Our tenth annual Law and Society symposium held in partnership with the Charleston Law Review of the Charleston School of Law explored these questions and the future of cybersecurity. Four CLE credits were available to attorneys who register.
Friday, February 9, 2018 | Charleston Music Hall
8:30 a.m. Registration for CLE; CLE Course No. 181363
9:00 a.m. Welcome
Keynote: Vice Admiral Mike McConnell, USN (ret.), Senior Executive Advisor, Booz Allen Hamilton, and former U.S. Director of National Intelligence
10:00 a.m. Panel One: Staying Safe While Keeping Secrets: National Security, Law Enforcement, and Civil Liberties
Moderated by Jorge R. Roig, Associate Professor, Charleston School of Law
Al Cannon, Sheriff, Charleston County
Teresa Cosby, Associate Professor, Furman University
Colonel Chuck Eassa, USA (Ret.), Lead Researcher, Georgia Tech Research Institute’s Cyber and Information Technology Lab
Jack Pringle, Partner, Adams and Reese LLP
11:15 a.m. Panel Two: The Next 9/11: Cyberattacks as Acts of Terrorism
Moderated by Steve Snyder, Attorney, Smith Moore Leatherwood
Jeff Shaffer, Vice President, Stroz Friedberg
Mark Senell, Vice President, Global Sales, Raytheon
12:30 p.m. Lunch on your own
1:45 p.m. Panel Three: Corporate Cybersecurity: Does Encryption Fully Protect You and Your Clients?
Moderated by Allyson Haynes Stuart, Co-Director of Academic Success and Professor, Charleston School of Law
Steve Abrams, Attorney, Abrams CyberLaw & Forensics
J.W. Choi, M.D. Ph.D, Manager, SK Telecom’s Quantum Technology Lab
Richard Sheinis, Partner, Hall Booth Smith, P.C.
Steve Snyder, Attorney, Smith Moore Leatherwood
3:00 p.m. Closing
Lyndsay Luthringer, Symposium Editor, Charleston Law Review
Click here for Law & Society 2018 homepage.
Keynote: Admiral Mike McConnell, USN (Ret.)

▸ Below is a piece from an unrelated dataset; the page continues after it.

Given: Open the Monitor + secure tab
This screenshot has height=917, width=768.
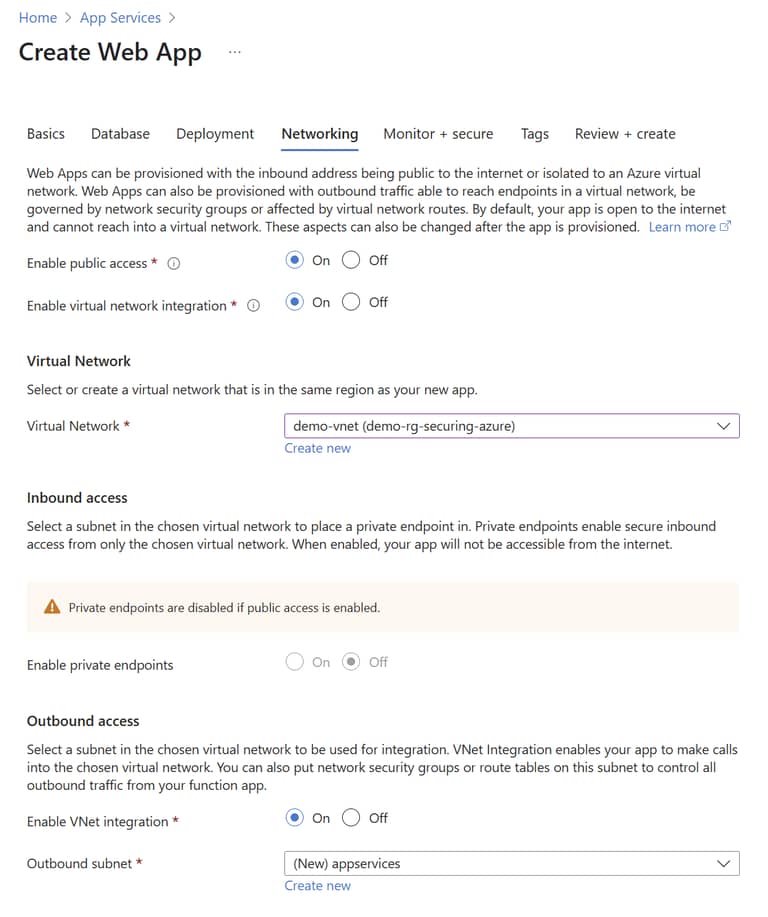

Most well-known for his time as the director of National Intelligence (2007-2009), Admiral McConnell’s career has spanned over 40 years, 29 as a U.S. Navy intelligence officer. As the director of National Intelligence, he managed the expansive United States Intelligence Community – an organization of over 100,000 people, and an annual global enterprise budget of over $47B – and had extensive interactions with the White House, the President’s Cabinet, Congress, international leaders, and the U.S. business community. In 2009, Mr. McConnell became executive vice president and then vice chairman at Booz Allen Hamilton, where he now serves as senior advisor.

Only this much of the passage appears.